We deal with a lot of dynamic structured data, where different LLM calls have different priorities — speed, latency, cost. After a year using OpenRouter heavily in production, I hit a bunch of real-world problems — bad providers, unreliable fallbacks, weird edge cases with schemas — so I baked all of that into this. We needed strong guarantees on output and simple, reliable handling around it.

The primary motivations:

Explicit structure enforcement (Zod + JSON Schema)

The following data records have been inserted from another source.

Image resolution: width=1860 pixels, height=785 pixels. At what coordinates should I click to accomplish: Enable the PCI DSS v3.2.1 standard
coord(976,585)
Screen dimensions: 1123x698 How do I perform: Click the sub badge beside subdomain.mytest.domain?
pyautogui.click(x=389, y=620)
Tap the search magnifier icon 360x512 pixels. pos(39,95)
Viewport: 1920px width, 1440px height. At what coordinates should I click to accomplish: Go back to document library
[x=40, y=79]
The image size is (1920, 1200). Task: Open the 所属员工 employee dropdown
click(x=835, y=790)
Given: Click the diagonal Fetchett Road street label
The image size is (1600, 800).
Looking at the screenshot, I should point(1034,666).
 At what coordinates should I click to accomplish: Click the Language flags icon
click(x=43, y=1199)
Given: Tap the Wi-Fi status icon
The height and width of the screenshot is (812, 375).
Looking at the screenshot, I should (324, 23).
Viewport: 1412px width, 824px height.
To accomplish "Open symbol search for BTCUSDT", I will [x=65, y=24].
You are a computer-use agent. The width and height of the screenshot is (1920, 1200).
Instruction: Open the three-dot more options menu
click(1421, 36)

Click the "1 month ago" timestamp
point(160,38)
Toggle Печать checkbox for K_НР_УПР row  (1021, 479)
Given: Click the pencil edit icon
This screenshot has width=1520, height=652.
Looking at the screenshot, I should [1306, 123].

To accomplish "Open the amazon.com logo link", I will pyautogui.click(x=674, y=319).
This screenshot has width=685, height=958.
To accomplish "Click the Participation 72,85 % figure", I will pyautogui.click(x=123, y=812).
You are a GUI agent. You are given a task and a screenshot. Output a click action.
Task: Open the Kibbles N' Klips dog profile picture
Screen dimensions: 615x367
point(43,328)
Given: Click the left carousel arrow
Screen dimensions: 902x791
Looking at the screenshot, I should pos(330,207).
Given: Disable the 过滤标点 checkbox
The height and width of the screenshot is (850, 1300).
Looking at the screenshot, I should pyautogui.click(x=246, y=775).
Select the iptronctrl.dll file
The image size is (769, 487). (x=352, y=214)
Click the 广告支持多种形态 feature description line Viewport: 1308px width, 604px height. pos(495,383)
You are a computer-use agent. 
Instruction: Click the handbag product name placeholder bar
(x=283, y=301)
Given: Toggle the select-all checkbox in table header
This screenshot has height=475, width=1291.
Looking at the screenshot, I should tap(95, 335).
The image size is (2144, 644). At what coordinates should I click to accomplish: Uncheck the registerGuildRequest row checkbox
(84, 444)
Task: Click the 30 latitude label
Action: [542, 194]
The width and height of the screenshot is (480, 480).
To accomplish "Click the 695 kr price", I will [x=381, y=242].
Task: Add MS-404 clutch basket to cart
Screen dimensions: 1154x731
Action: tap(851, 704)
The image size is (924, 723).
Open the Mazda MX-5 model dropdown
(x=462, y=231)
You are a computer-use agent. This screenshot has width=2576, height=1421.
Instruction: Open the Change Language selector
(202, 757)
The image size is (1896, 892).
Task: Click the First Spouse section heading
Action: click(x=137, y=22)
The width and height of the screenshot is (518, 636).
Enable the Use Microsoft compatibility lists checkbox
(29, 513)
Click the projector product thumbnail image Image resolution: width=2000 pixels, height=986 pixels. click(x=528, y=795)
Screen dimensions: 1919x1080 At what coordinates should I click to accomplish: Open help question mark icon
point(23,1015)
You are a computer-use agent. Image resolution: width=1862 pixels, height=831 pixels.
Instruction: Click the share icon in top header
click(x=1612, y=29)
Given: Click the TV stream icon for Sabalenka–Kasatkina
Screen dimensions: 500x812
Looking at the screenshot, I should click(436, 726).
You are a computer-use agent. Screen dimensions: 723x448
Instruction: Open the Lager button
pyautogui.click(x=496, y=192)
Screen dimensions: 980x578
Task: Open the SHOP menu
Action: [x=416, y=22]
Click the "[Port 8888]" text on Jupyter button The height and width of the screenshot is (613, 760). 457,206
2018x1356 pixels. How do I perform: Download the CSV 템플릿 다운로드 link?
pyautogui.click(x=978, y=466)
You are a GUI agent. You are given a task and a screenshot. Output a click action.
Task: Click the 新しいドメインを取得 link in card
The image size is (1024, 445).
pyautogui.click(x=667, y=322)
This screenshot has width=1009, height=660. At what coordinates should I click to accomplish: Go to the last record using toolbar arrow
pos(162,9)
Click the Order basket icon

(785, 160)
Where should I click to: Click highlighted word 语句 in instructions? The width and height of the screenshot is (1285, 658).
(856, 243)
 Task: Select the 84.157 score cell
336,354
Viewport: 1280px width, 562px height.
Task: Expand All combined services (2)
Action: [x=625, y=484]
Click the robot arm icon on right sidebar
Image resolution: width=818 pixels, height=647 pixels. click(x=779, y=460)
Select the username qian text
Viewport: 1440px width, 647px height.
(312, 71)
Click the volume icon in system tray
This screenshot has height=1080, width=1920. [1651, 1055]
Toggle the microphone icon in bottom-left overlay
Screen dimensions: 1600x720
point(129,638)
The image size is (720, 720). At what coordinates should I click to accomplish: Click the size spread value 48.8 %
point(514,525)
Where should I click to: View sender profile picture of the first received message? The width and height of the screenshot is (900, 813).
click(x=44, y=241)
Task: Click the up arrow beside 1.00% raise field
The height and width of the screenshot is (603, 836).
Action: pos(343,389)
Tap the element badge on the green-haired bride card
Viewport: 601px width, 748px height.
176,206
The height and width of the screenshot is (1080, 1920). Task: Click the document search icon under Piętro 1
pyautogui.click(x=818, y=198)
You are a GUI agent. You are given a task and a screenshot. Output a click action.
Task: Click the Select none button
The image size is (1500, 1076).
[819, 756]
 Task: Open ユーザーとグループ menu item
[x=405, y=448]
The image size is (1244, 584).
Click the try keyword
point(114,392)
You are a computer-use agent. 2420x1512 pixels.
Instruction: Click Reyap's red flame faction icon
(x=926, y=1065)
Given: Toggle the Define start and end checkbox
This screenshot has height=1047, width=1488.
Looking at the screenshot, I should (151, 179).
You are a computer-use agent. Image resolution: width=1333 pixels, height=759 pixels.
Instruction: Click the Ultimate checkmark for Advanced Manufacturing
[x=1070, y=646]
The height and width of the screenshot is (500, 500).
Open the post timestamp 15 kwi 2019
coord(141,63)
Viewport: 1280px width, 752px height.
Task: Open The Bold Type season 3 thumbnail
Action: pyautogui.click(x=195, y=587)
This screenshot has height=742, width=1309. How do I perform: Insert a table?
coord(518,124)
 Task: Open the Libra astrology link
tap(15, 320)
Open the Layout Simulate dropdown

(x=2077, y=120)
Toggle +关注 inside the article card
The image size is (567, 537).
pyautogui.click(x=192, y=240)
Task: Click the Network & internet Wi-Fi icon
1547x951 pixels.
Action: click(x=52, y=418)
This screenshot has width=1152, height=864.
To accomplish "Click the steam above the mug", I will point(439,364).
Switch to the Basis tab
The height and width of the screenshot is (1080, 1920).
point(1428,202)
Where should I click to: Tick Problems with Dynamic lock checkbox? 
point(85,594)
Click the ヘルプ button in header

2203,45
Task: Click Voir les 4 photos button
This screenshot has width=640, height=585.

Fine-tune per call — optimize for speed, latency, or price

Ignore bad providers (beyond account settings)

Fallback cleanly to JSON mode (180+ models)

Add new models declaratively, no client changes needed

It handles:

Strict structured outputs (zod-to-json-schema)

Fallback to JSON if needed

Provider sorting and fallback models

Unified one-line abstraction (makeLLMCall)

Real error handling and dynamic model swapping

We run over 50k OpenRouter requests/day through this in production. Tried to make it stupid simple to read and extend - coming up with the best API abstractions I could.

(On a personal note, as an overworked founder, it felt great to step away from growth and customer support for a bit and spend a day building clean APIs again — reminded me of the simpler days at CMU, grinding through Joshua Bloch’s API design classes. Honestly feels like this could make a good assignment problem.)